**WHAT THE TASK ASKS:**
Set down, exactly as written, the lines from the line holding "At what coordinates" to the end of the data, inclusive, skipping any pictures.
(Beginning of EXERCISE DATA)
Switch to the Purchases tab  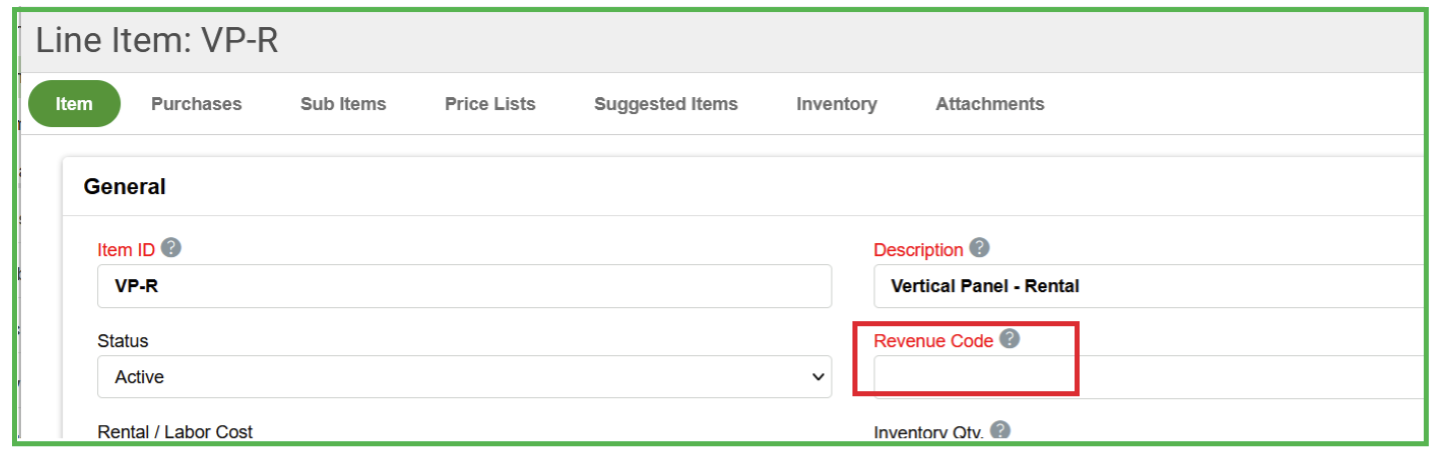tap(196, 104)
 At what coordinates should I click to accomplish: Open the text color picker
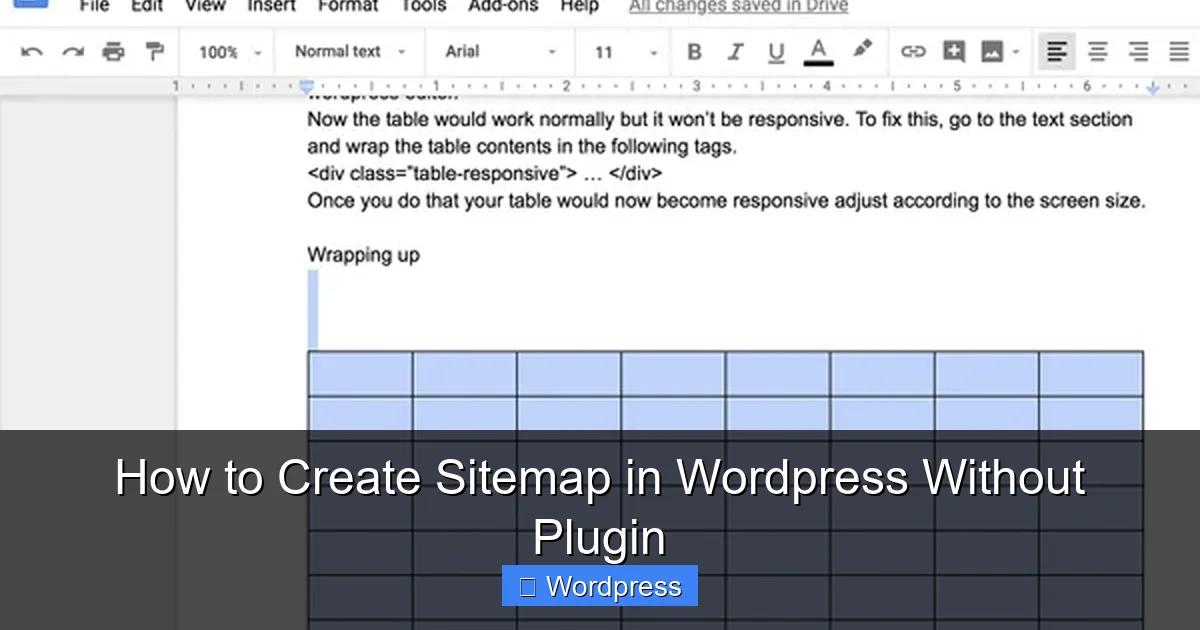tap(818, 51)
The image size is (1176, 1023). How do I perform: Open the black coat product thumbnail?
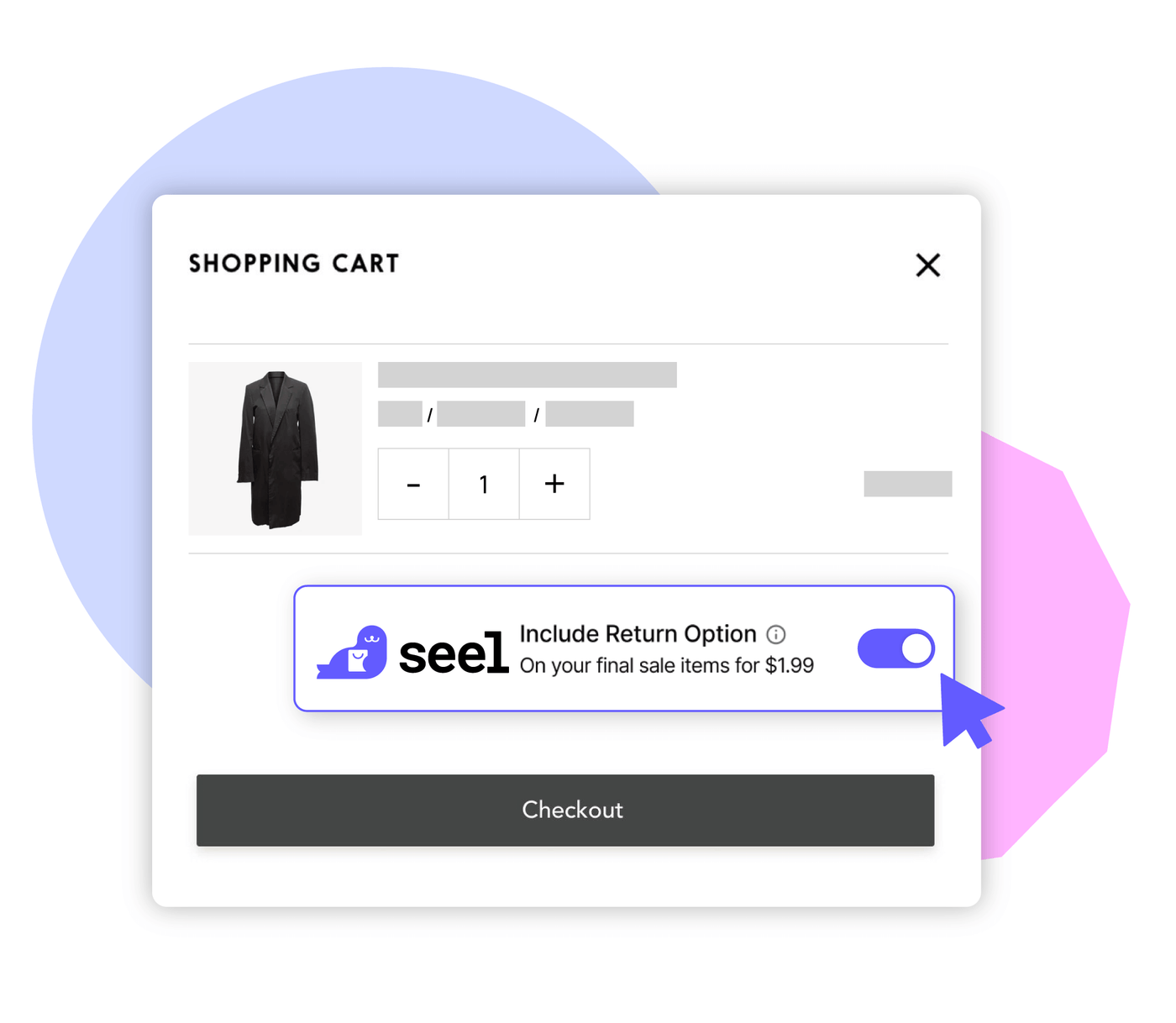276,449
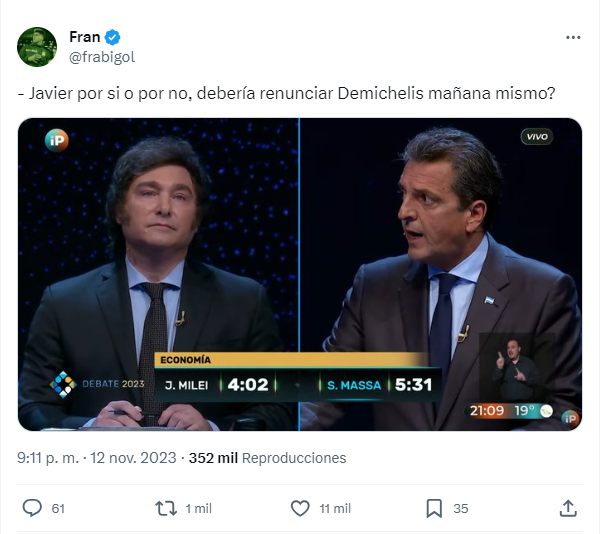Open the @frabigol handle link

click(x=101, y=57)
(End of EXERCISE DATA)
**SOLUTION FOR THIS PROBLEM:**
 At what coordinates should I click to accomplish: Open the text color picker
tap(818, 51)
The image size is (1176, 1023). How do I perform: Open the black coat product thumbnail?
276,449
Open the @frabigol handle link

click(x=101, y=57)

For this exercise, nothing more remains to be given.